[Dataset items]
+===+

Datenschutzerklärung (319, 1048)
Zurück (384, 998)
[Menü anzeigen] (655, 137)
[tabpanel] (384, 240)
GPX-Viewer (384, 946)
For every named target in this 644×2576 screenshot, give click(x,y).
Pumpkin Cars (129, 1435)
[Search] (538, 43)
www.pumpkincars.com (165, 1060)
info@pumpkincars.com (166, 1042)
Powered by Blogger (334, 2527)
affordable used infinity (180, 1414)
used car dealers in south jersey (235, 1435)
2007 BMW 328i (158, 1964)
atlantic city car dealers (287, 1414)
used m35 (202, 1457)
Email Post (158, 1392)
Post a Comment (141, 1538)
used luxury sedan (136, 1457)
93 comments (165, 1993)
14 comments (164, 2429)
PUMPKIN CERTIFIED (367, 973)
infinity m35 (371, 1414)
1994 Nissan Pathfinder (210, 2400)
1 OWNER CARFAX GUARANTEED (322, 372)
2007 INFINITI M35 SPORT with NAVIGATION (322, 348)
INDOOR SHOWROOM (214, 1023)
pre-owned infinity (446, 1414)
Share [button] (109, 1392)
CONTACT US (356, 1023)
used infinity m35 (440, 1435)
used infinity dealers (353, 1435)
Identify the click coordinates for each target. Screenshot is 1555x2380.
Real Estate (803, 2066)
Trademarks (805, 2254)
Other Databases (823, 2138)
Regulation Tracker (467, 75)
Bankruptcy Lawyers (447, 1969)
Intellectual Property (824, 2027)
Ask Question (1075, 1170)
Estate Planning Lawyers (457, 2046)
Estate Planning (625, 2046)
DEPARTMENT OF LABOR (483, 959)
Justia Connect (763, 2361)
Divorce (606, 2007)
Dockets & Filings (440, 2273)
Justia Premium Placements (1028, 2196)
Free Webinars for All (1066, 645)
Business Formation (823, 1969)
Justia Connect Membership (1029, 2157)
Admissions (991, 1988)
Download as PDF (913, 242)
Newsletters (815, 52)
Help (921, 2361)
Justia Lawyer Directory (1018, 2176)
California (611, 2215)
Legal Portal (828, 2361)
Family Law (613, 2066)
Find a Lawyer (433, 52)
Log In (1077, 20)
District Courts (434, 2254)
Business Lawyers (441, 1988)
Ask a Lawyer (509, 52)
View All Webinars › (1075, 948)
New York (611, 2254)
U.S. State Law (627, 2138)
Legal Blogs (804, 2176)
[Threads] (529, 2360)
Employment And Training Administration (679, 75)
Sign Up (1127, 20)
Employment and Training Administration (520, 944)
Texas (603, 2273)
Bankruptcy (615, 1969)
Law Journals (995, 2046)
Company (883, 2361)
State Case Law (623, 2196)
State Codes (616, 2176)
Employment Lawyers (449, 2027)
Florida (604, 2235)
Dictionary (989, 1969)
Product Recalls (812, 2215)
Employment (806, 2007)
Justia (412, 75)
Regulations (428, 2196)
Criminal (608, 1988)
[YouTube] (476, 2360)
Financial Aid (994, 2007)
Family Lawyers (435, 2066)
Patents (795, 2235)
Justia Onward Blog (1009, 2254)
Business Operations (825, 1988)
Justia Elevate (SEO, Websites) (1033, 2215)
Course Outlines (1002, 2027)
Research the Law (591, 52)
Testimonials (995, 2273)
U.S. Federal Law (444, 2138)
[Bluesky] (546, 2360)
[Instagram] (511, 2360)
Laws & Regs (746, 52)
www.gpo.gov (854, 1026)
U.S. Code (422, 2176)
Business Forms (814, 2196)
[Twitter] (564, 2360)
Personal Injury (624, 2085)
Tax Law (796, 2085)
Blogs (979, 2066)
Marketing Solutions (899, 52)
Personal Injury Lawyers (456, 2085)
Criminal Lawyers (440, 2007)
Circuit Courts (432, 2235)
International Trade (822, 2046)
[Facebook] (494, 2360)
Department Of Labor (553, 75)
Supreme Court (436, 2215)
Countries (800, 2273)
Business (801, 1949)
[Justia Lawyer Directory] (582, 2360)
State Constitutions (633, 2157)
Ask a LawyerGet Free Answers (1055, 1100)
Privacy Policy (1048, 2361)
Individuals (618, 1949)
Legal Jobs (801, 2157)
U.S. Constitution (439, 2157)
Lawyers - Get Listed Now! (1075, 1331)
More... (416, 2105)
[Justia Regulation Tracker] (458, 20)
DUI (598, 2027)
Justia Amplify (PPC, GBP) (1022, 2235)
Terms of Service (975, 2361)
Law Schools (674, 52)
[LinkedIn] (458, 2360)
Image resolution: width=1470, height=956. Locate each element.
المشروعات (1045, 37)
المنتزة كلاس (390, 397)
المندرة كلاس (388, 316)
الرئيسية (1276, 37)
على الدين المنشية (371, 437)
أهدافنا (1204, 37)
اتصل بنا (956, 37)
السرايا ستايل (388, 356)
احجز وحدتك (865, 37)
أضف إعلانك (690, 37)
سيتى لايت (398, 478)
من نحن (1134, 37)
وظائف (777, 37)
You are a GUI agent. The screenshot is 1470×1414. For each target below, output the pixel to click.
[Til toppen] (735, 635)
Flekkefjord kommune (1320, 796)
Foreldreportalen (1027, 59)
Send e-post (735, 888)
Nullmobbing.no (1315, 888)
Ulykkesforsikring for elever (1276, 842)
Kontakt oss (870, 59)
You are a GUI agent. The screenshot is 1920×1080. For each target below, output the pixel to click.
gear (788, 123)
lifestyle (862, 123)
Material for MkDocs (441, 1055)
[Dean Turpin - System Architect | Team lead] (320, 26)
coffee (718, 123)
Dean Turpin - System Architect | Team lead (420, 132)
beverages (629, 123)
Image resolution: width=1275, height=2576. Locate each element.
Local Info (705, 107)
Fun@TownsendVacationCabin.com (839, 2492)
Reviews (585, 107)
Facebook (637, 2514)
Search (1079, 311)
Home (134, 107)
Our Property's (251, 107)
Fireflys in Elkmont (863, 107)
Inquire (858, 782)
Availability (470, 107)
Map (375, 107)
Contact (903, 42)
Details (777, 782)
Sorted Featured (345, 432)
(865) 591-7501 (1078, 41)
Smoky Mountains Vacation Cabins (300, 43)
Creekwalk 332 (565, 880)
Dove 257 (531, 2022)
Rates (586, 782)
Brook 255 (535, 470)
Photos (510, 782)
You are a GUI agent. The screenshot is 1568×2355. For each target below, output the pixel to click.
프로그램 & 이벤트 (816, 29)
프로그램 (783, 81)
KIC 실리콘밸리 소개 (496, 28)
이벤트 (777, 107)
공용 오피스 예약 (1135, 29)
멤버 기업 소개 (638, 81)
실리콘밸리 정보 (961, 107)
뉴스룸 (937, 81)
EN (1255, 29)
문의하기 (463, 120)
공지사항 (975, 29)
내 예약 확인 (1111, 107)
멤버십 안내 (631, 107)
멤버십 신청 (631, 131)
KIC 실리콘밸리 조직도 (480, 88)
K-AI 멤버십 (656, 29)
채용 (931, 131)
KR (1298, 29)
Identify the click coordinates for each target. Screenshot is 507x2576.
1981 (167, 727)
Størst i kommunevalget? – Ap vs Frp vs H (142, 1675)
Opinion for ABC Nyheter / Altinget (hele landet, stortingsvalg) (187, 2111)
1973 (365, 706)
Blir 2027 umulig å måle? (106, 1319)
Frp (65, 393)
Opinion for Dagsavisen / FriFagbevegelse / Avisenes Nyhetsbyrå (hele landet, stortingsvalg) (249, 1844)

+===+

What this exercise asks for is the data above, retyped exactly.

Datenschutzerklärung (319, 1048)
Zurück (384, 998)
[Menü anzeigen] (655, 137)
[tabpanel] (384, 240)
GPX-Viewer (384, 946)
For every named target in this 644×2576 screenshot, give click(x,y).
Pumpkin Cars (129, 1435)
[Search] (538, 43)
www.pumpkincars.com (165, 1060)
info@pumpkincars.com (166, 1042)
Powered by Blogger (334, 2527)
affordable used infinity (180, 1414)
used car dealers in south jersey (235, 1435)
2007 BMW 328i (158, 1964)
atlantic city car dealers (287, 1414)
used m35 (202, 1457)
Email Post (158, 1392)
Post a Comment (141, 1538)
used luxury sedan (136, 1457)
93 comments (165, 1993)
14 comments (164, 2429)
PUMPKIN CERTIFIED (367, 973)
infinity m35 (371, 1414)
1994 Nissan Pathfinder (210, 2400)
1 OWNER CARFAX GUARANTEED (322, 372)
2007 INFINITI M35 SPORT with NAVIGATION (322, 348)
INDOOR SHOWROOM (214, 1023)
pre-owned infinity (446, 1414)
Share [button] (109, 1392)
CONTACT US (356, 1023)
used infinity m35 (440, 1435)
used infinity dealers (353, 1435)
Identify the click coordinates for each target. Screenshot is 1555x2380.
Real Estate (803, 2066)
Trademarks (805, 2254)
Other Databases (823, 2138)
Regulation Tracker (467, 75)
Bankruptcy Lawyers (447, 1969)
Intellectual Property (824, 2027)
Ask Question (1075, 1170)
Estate Planning Lawyers (457, 2046)
Estate Planning (625, 2046)
DEPARTMENT OF LABOR (483, 959)
Justia Connect (763, 2361)
Divorce (606, 2007)
Dockets & Filings (440, 2273)
Justia Premium Placements (1028, 2196)
Free Webinars for All (1066, 645)
Business Formation (823, 1969)
Justia Connect Membership (1029, 2157)
Admissions (991, 1988)
Download as PDF (913, 242)
Newsletters (815, 52)
Help (921, 2361)
Justia Lawyer Directory (1018, 2176)
California (611, 2215)
Legal Portal (828, 2361)
Family Law (613, 2066)
Find a Lawyer (433, 52)
Log In (1077, 20)
District Courts (434, 2254)
Business Lawyers (441, 1988)
Ask a Lawyer (509, 52)
View All Webinars › (1075, 948)
New York (611, 2254)
U.S. State Law (627, 2138)
Legal Blogs (804, 2176)
[Threads] (529, 2360)
Employment And Training Administration (679, 75)
Sign Up (1127, 20)
Employment and Training Administration (520, 944)
Texas (603, 2273)
Bankruptcy (615, 1969)
Law Journals (995, 2046)
Company (883, 2361)
State Case Law (623, 2196)
State Codes (616, 2176)
Employment Lawyers (449, 2027)
Florida (604, 2235)
Dictionary (989, 1969)
Product Recalls (812, 2215)
Employment (806, 2007)
Justia (412, 75)
Regulations (428, 2196)
Criminal (608, 1988)
[YouTube] (476, 2360)
Financial Aid (994, 2007)
Family Lawyers (435, 2066)
Patents (795, 2235)
Justia Onward Blog (1009, 2254)
Business Operations (825, 1988)
Justia Elevate (SEO, Websites) (1033, 2215)
Course Outlines (1002, 2027)
Research the Law (591, 52)
Testimonials (995, 2273)
U.S. Federal Law (444, 2138)
[Bluesky] (546, 2360)
[Instagram] (511, 2360)
Laws & Regs (746, 52)
www.gpo.gov (854, 1026)
U.S. Code (422, 2176)
Business Forms (814, 2196)
[Twitter] (564, 2360)
Personal Injury (624, 2085)
Tax Law (796, 2085)
Blogs (979, 2066)
Marketing Solutions (899, 52)
Personal Injury Lawyers (456, 2085)
Criminal Lawyers (440, 2007)
Circuit Courts (432, 2235)
International Trade (822, 2046)
[Facebook] (494, 2360)
Department Of Labor (553, 75)
Supreme Court (436, 2215)
Countries (800, 2273)
Business (801, 1949)
[Justia Lawyer Directory] (582, 2360)
State Constitutions (633, 2157)
Ask a LawyerGet Free Answers (1055, 1100)
Privacy Policy (1048, 2361)
Individuals (618, 1949)
Legal Jobs (801, 2157)
U.S. Constitution (439, 2157)
Lawyers - Get Listed Now! (1075, 1331)
More... (416, 2105)
[Justia Regulation Tracker] (458, 20)
DUI (598, 2027)
Justia Amplify (PPC, GBP) (1022, 2235)
Terms of Service (975, 2361)
Law Schools (674, 52)
[LinkedIn] (458, 2360)
Image resolution: width=1470, height=956. Locate each element.
المشروعات (1045, 37)
المنتزة كلاس (390, 397)
المندرة كلاس (388, 316)
الرئيسية (1276, 37)
على الدين المنشية (371, 437)
أهدافنا (1204, 37)
اتصل بنا (956, 37)
السرايا ستايل (388, 356)
احجز وحدتك (865, 37)
أضف إعلانك (690, 37)
سيتى لايت (398, 478)
من نحن (1134, 37)
وظائف (777, 37)
You are a GUI agent. The screenshot is 1470×1414. For each target below, output the pixel to click.
[Til toppen] (735, 635)
Flekkefjord kommune (1320, 796)
Foreldreportalen (1027, 59)
Send e-post (735, 888)
Nullmobbing.no (1315, 888)
Ulykkesforsikring for elever (1276, 842)
Kontakt oss (870, 59)
You are a GUI agent. The screenshot is 1920×1080. For each target below, output the pixel to click.
gear (788, 123)
lifestyle (862, 123)
Material for MkDocs (441, 1055)
[Dean Turpin - System Architect | Team lead] (320, 26)
coffee (718, 123)
Dean Turpin - System Architect | Team lead (420, 132)
beverages (629, 123)
Image resolution: width=1275, height=2576. Locate each element.
Local Info (705, 107)
Fun@TownsendVacationCabin.com (839, 2492)
Reviews (585, 107)
Facebook (637, 2514)
Search (1079, 311)
Home (134, 107)
Our Property's (251, 107)
Fireflys in Elkmont (863, 107)
Inquire (858, 782)
Availability (470, 107)
Map (375, 107)
Contact (903, 42)
Details (777, 782)
Sorted Featured (345, 432)
(865) 591-7501 (1078, 41)
Smoky Mountains Vacation Cabins (300, 43)
Creekwalk 332 (565, 880)
Dove 257 (531, 2022)
Rates (586, 782)
Brook 255 (535, 470)
Photos (510, 782)
You are a GUI agent. The screenshot is 1568×2355. For each target below, output the pixel to click.
프로그램 & 이벤트 (816, 29)
프로그램 (783, 81)
KIC 실리콘밸리 소개 (496, 28)
이벤트 (777, 107)
공용 오피스 예약 (1135, 29)
멤버 기업 소개 (638, 81)
실리콘밸리 정보 (961, 107)
뉴스룸 (937, 81)
EN (1255, 29)
문의하기 (463, 120)
공지사항 (975, 29)
내 예약 확인 (1111, 107)
멤버십 안내 (631, 107)
멤버십 신청 (631, 131)
KIC 실리콘밸리 조직도 (480, 88)
K-AI 멤버십 (656, 29)
채용 (931, 131)
KR (1298, 29)
Identify the click coordinates for each target. Screenshot is 507x2576.
1981 (167, 727)
Størst i kommunevalget? – Ap vs Frp vs H (142, 1675)
Opinion for ABC Nyheter / Altinget (hele landet, stortingsvalg) (187, 2111)
1973 (365, 706)
Blir 2027 umulig å måle? (106, 1319)
Frp (65, 393)
Opinion for Dagsavisen / FriFagbevegelse / Avisenes Nyhetsbyrå (hele landet, stortingsvalg) (249, 1844)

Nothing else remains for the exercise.